> [Page excerpt]
Systems to Rate the Strength Of Scientific Evidence

West S, King V, Carey TS, et al. Systems to Rate the Strength of Scientific Evidence. Evidence Report/Technology Assessment No. 47 (Prepared by the Research Triangle Institute-University of North Carolina Evidence-based Practice Center under Contract No. 290-97-0011). AHRQ Publication No. 02-E016. Rockville, MD: Agency for Healthcare Research and Quality. April 2002.




Related Documents




Health care decisions are increasingly being made on research-based evidence, rather than on expert opinion or clinical experience alone. This report examines systematic approaches to assessing the strength of scientific evidence. Such systems allow evaluation of either individual articles or entire bodies of research on a particular subject, for use in making evidence-based health-care decisions. Identification of methods to assess health care research results is a task that Congress directed the Agency for Healthcare Research and Quality to undertake as part of the Healthcare Research and Quality Act of 1999.

Search Strategy

The authors built on an earlier project concerning evaluating evidence for systematic reviews. They expanded this work by conducting a MEDLINE search (covering the years 1995 to mid-2000) for relevant articles published in English on either rating the quality of individual research studies or on grading a body of scientific evidence. Information from other Evidence-based Practice Centers (EPCs) and other groups involved in evidence-based medicine (such as the Cochrane Collaboration Methods Group) was used to supplement these sources.

> [Problem statement]
Answer these questions from the page on systems to rate scientific evidence:
(a) Which center prepared the report?
(b) What span of years did the MEDLINE search cover?
(c) Under which act did Congress direct the agency to identify methods for assessing health care research results?

> [Provided information]
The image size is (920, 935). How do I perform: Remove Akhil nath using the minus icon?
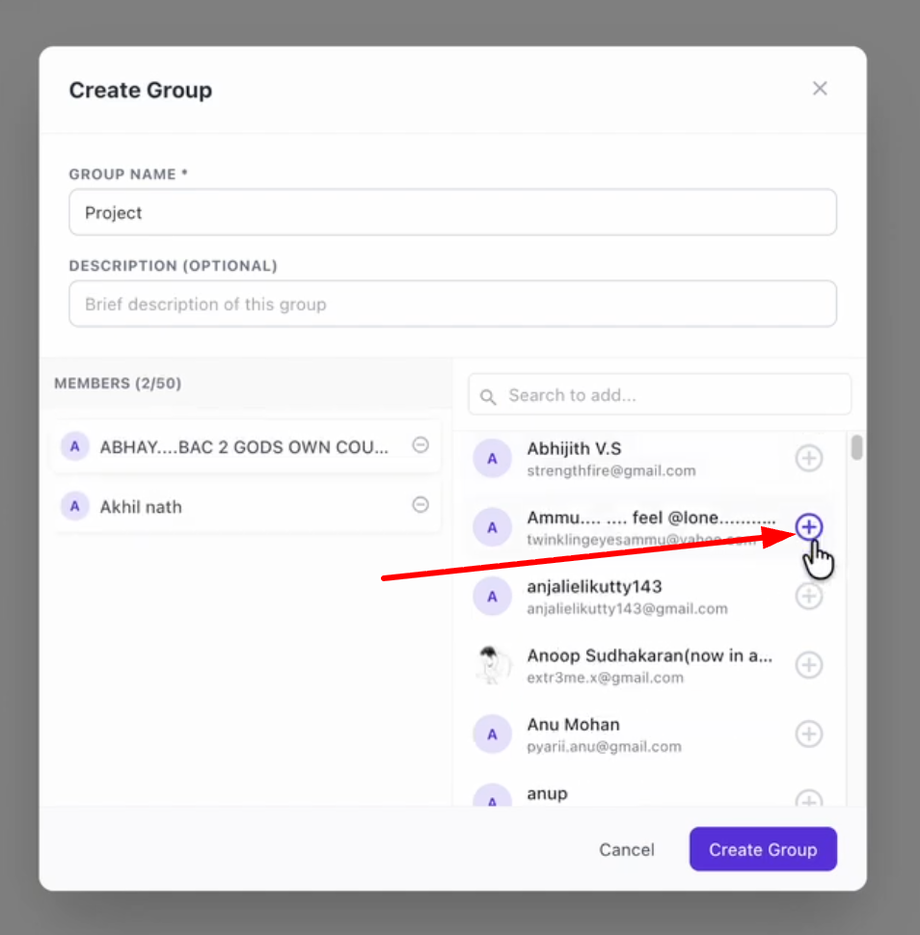pyautogui.click(x=421, y=506)
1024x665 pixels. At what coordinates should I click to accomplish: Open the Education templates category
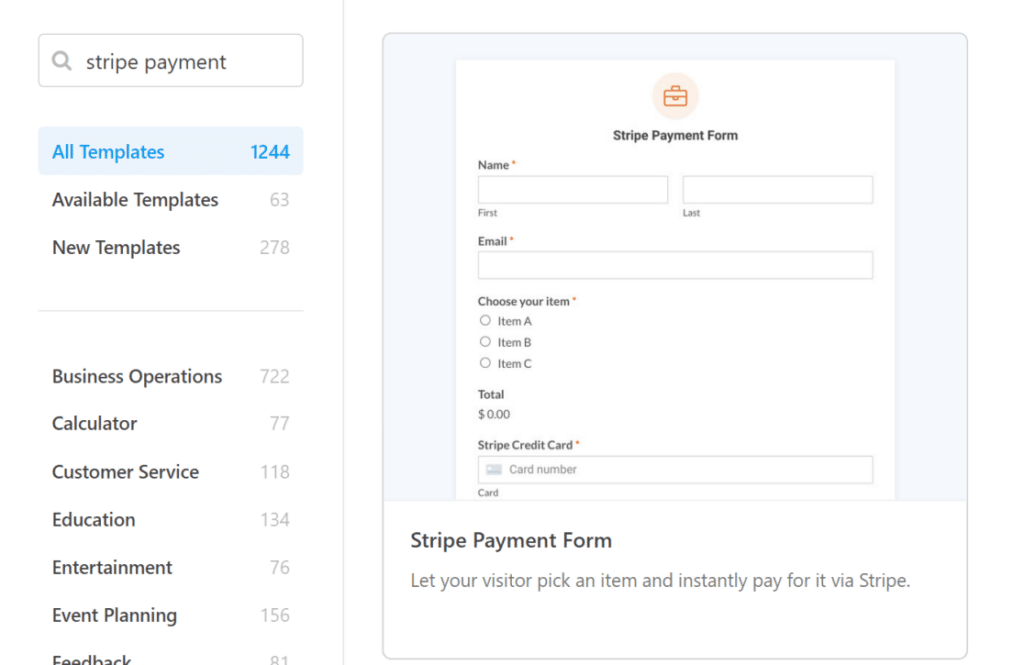pyautogui.click(x=93, y=519)
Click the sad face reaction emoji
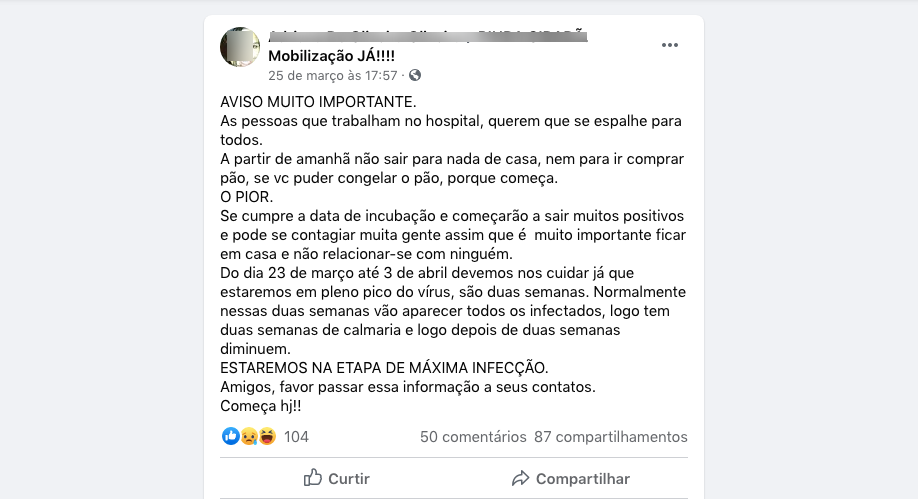This screenshot has height=499, width=918. [249, 436]
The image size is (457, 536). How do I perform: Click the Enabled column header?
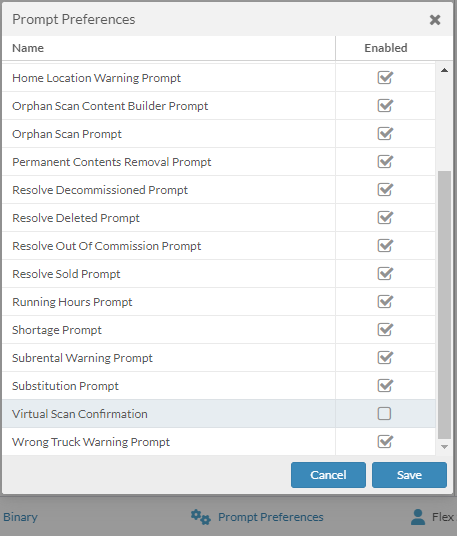386,48
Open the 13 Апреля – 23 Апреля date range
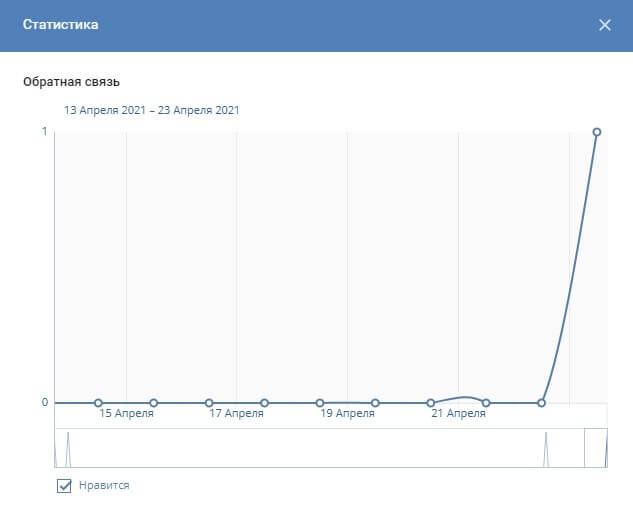Screen dimensions: 633x513 click(x=151, y=110)
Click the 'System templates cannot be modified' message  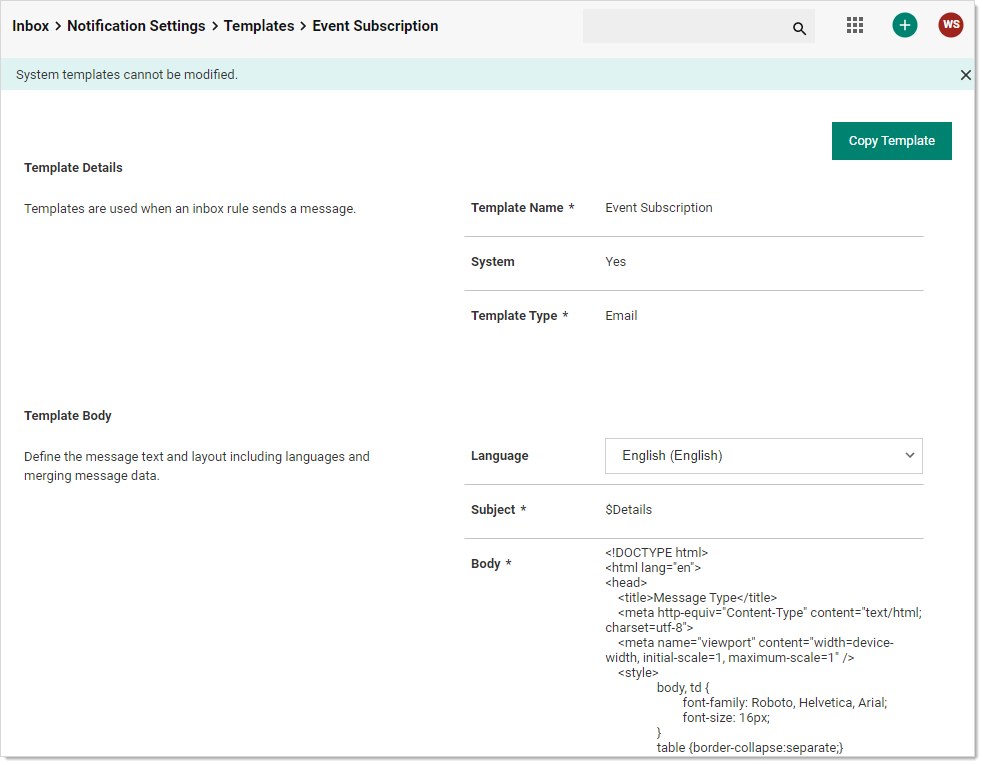click(127, 75)
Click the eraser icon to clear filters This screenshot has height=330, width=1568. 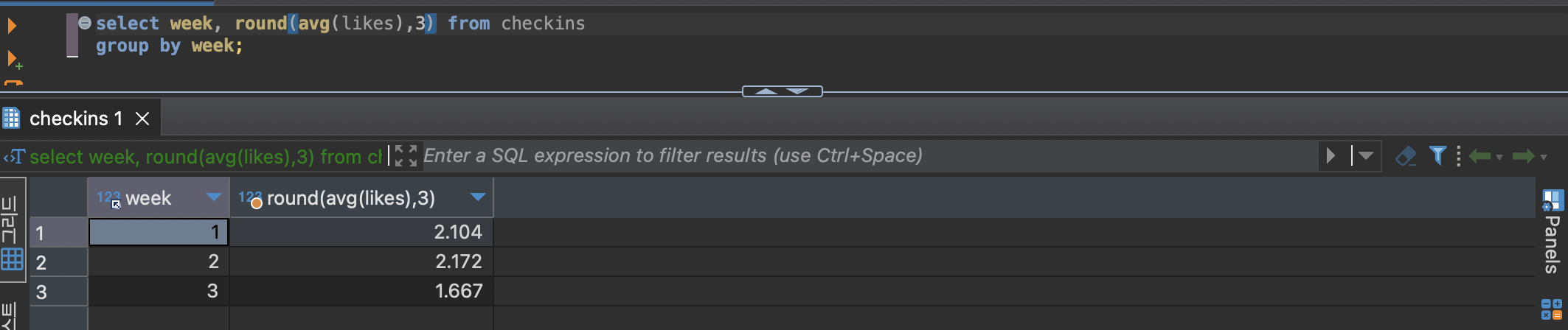point(1406,156)
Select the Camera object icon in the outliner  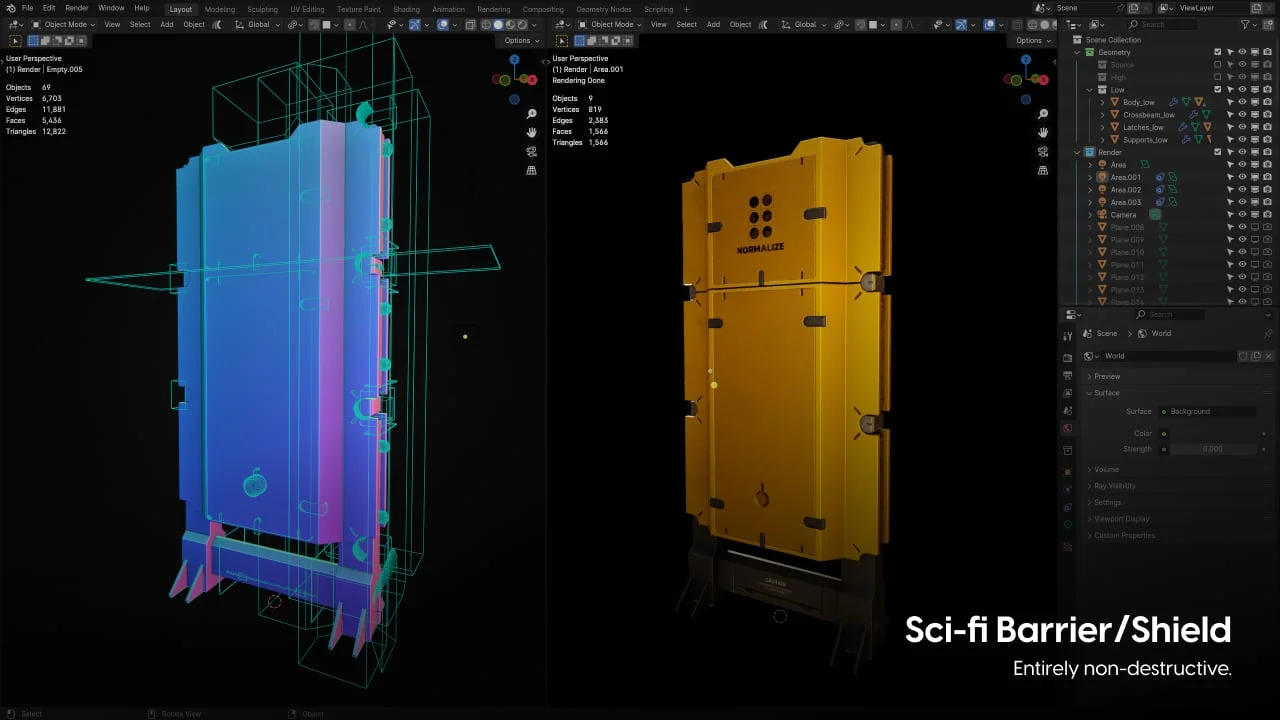point(1101,215)
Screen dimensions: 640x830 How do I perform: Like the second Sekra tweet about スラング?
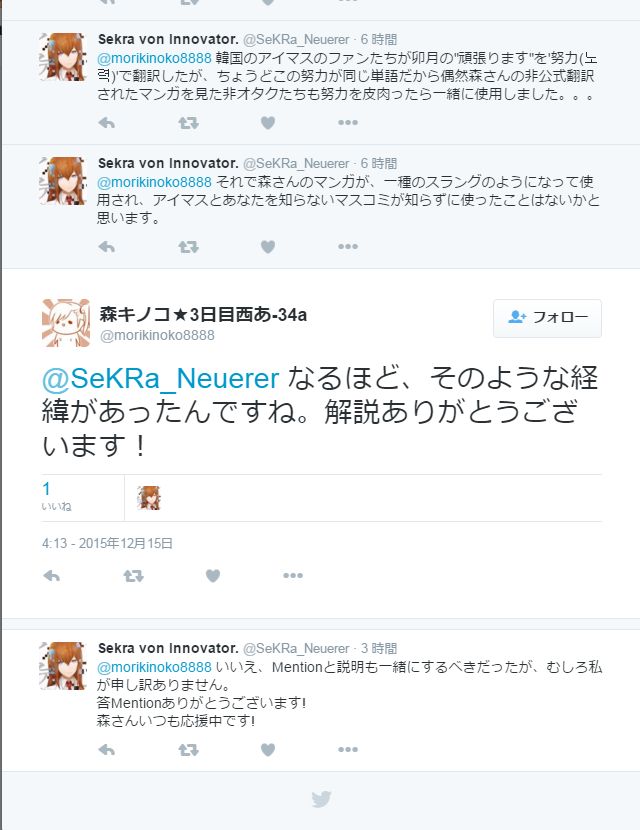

> [Exercise answer]
(a) The Research Triangle Institute-University of North Carolina Evidence-based Practice Center
(b) 1995 to mid-2000
(c) The Healthcare Research and Quality Act of 1999